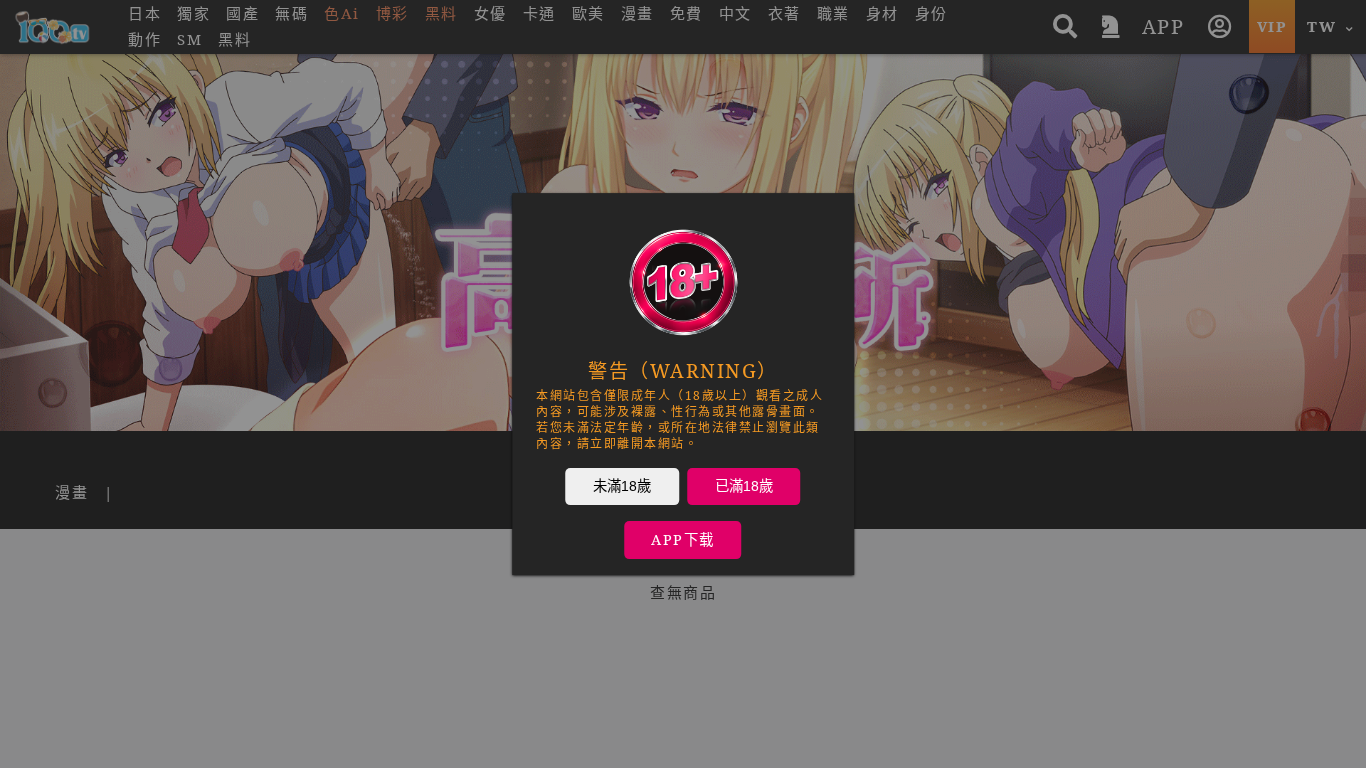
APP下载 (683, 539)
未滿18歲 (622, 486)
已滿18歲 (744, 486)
·····
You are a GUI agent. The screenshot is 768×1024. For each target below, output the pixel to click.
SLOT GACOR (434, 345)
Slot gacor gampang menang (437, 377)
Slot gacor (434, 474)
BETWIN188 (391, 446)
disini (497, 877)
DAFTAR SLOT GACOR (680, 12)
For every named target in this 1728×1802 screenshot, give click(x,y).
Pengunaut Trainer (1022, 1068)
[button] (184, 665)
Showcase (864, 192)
·····
▶ _WHAT NEEDS TO BE DONE_
Which lines of the records above hold the word "screenshot"? Copy each of them.

▶ _TASK RESPONSE_
You are a GUI agent. The screenshot is 768×1024. For each target below, output the pixel to click.
For every named target in this 1728×1802 screenshot, give click(x,y).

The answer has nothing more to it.